-- Work instructions --
(a) From the discussion of versioning data dictionaries, list the username of every participant who appears in a "commented" line, each name once.
(b) Carry on the discussion of versioning data dictionaries with a further comment that follows its final one.

-- Supplied text --
┄┄┄┄┄┄

I currently tend to have a version of the data dictionary per "iteration" of my thinking so that there is a record of each iteration and each iteration is consistent and can be re-run.

I would be interested to discus other/better ways of doing this.

njtierney commented 7 years ago

This might be related to Miles's Data analysis journal concept

rgayler commented 7 years ago

@njtierney

This might be related to Miles's Data analysis journal concept

I think somewhat related. The closest part of Miles' proposal seems to be the "journalled analysis". The analyses are manually chosen and the journalling captures some metadata about the analyses.

I was thinking more in terms of explicitly represented data. For example, I like to create data dictionaries with columns that drive some aspects of the data prep and analysis. I tend to use a spreadsheet as the data dictionary, because it provides an OK interface for editing the data dictionaries, and just keep multiple versions of the data dictionaries as they evolve.

Is it better to have some completely external process for modifying the data dictionaries and just use version control to track the changes, or would it be be better to have some sort of explicit representation of the actions on the data dictionary that can be replayed for reproducibility?

njtierney commented 7 years ago

Along the lines of version control for data, there is the dat project, which @rdpeng might be able to elaborate on.

rdpeng commented 7 years ago

My recollection of the dat project seems a bit different from what it actually is. Seems dat is primarily focused on data distribution via a peer-to-peer protocol.

rdpeng commented 7 years ago

Also, there was a long discussion of data diff/versioning in the 2015 rOpenSci Unconference (with no real resolution, IIRC): https://github.com/ropensci/unconf15/issues/19

rgayler commented 7 years ago

Also, I think schema evolution is an issue. I didn't see this mentioned in my very quick look at the dat documentation.

┄┄┄┄┄┄

-- Record extracts --

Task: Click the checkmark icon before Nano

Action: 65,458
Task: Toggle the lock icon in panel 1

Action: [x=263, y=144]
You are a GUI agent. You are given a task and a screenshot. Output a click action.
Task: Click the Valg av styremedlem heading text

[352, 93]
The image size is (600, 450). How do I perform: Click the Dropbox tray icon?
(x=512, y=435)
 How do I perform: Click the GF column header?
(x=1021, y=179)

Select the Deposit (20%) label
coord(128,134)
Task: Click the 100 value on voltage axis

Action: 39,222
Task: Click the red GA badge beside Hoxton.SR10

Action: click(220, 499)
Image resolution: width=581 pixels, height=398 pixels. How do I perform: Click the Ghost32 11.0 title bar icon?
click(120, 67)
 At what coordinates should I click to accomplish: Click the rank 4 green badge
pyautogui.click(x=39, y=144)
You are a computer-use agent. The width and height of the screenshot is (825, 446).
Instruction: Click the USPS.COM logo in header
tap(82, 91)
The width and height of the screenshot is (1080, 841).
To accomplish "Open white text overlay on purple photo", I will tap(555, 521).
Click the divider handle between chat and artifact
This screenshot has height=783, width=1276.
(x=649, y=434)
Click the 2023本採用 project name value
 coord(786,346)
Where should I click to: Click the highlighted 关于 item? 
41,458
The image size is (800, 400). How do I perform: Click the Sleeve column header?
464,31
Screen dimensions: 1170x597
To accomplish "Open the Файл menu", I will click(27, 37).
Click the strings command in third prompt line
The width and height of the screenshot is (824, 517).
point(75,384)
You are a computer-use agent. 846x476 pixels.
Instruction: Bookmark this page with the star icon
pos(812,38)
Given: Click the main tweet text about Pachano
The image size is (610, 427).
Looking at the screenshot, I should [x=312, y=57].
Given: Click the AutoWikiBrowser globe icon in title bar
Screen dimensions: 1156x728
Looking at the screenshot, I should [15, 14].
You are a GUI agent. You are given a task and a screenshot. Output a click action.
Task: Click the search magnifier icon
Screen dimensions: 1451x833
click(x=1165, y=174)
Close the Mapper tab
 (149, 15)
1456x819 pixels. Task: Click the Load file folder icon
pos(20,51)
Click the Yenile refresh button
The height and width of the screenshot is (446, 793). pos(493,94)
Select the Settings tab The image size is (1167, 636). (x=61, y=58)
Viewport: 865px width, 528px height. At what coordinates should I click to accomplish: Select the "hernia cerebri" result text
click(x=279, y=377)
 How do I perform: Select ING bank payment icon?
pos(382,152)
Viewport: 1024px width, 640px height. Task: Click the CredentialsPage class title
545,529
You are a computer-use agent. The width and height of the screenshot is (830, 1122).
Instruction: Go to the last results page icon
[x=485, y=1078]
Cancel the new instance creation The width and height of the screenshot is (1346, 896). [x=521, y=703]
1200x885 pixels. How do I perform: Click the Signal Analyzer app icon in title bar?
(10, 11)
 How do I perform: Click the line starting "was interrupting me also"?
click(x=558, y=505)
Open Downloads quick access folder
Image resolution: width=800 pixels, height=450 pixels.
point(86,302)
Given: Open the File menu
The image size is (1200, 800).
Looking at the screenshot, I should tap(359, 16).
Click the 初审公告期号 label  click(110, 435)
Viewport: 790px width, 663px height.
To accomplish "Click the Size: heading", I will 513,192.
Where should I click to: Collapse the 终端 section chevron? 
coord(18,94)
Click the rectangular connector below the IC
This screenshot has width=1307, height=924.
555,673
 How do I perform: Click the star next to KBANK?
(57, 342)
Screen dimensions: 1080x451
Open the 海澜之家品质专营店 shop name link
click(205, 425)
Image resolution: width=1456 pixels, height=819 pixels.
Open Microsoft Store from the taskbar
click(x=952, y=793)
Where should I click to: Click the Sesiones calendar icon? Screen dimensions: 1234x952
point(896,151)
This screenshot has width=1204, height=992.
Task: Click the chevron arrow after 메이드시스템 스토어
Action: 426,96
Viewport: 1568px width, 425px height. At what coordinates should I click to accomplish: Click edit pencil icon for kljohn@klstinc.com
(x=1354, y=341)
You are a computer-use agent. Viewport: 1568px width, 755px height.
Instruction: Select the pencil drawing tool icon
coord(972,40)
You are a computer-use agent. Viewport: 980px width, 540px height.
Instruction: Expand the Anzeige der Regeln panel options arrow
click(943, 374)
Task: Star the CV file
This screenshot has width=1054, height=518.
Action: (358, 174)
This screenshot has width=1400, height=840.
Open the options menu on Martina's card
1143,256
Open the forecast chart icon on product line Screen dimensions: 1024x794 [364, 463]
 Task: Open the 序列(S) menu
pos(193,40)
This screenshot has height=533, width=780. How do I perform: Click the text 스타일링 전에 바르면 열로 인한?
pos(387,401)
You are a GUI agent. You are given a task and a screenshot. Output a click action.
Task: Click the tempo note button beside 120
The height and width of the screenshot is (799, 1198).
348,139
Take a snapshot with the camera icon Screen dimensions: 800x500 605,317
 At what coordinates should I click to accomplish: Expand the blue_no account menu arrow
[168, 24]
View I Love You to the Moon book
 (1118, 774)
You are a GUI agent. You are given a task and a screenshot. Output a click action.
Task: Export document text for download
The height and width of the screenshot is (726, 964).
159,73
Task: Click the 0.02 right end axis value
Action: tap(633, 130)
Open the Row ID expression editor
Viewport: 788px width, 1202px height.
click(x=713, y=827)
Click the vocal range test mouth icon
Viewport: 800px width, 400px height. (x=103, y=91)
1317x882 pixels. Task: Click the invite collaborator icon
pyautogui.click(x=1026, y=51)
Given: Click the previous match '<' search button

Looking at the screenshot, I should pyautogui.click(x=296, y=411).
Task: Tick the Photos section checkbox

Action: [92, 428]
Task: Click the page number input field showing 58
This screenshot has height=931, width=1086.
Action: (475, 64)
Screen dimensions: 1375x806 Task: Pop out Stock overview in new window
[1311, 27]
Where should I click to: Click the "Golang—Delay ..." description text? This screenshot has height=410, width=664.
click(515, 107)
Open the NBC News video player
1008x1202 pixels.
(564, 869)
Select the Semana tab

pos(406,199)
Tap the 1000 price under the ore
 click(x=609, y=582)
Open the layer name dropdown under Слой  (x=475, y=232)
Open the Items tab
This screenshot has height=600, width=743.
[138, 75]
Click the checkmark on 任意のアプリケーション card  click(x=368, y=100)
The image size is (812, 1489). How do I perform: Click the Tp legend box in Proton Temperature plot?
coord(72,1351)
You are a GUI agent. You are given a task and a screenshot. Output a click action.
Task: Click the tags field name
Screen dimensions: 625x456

┄┄┄┄┄┄

-- Your responses --
(a) njtierney, rgayler, rdpeng

(b)
On 12 Oct 2017 15:38, "Roger D. Peng" notifications@github.com wrote:

Also, there was a long discussion of data diff/versioning in the 2015 rOpenSci Unconference (with no real resolution, IIRC): ropensci/unconf15#19 https://github.com/ropensci/unconf15/issues/19

— You are receiving this because you authored the thread. Reply to this email directly, view it on GitHub https://github.com/ropensci/ozunconf17/issues/11#issuecomment-336018557, or mute the thread https://github.com/notifications/unsubscribe-auth/AFKJG1L3jUd8A6pHbRkg8gB7KSQT5oYlks5srZeqgaJpZM4Px3A4 .

timchurches commented 7 years ago

@rdpeng

Also, there was a long discussion of data diff/versioning in the 2015 rOpenSci Unconference (with no real resolution, IIRC): ropensci/unconf15#19

That discussion from March 2015 predates the release of git LFS v1.0 in Oct 2015, and its subsequent maturation. I wonder if it would be worthwhile revisiting the data versioning, provenance, diffing, distribution and syncing issues in the light of git LFS, since it integrates so nicely with git, but permits a wide range of back-end storage options for the data large-file blobs (which can be encrypted, which is important to me as a health researcher dealing with confidential patient data).